WHAT THE TASK REQUIRES =
Which lines in the records below contain the word "should"? Gather all of them and copy each one in full.

== Segment start ==

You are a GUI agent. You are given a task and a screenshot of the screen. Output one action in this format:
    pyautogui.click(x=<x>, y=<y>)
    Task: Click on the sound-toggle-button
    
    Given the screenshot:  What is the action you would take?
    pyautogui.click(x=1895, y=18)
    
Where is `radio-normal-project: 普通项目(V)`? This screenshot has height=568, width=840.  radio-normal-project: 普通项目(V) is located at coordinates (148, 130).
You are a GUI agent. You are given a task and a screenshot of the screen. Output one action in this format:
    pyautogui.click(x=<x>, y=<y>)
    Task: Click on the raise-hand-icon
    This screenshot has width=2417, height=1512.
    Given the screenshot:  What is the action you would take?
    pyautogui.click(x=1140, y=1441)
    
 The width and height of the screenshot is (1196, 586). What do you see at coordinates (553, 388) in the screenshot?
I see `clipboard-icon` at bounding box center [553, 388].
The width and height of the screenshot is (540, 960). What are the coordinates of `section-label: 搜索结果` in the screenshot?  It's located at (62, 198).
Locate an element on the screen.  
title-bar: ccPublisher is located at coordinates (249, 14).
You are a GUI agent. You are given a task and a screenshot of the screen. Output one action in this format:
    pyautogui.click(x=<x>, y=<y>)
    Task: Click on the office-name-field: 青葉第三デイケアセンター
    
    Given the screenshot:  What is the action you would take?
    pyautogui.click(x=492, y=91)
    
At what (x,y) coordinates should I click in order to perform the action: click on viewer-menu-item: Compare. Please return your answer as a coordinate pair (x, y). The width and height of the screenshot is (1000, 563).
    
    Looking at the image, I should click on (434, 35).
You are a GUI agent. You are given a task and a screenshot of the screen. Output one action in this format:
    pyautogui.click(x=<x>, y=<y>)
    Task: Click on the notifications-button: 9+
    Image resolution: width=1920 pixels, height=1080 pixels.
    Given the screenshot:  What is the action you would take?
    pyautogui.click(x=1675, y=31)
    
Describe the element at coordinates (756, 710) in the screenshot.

== Segment end ==

THE COMPLETED TASK =
At what (x,y) coordinates should I click in order to perform the action: click on viewer-menu-item: Compare. Please return your answer as a coordinate pair (x, y). The width and height of the screenshot is (1000, 563).
    Looking at the image, I should click on (434, 35).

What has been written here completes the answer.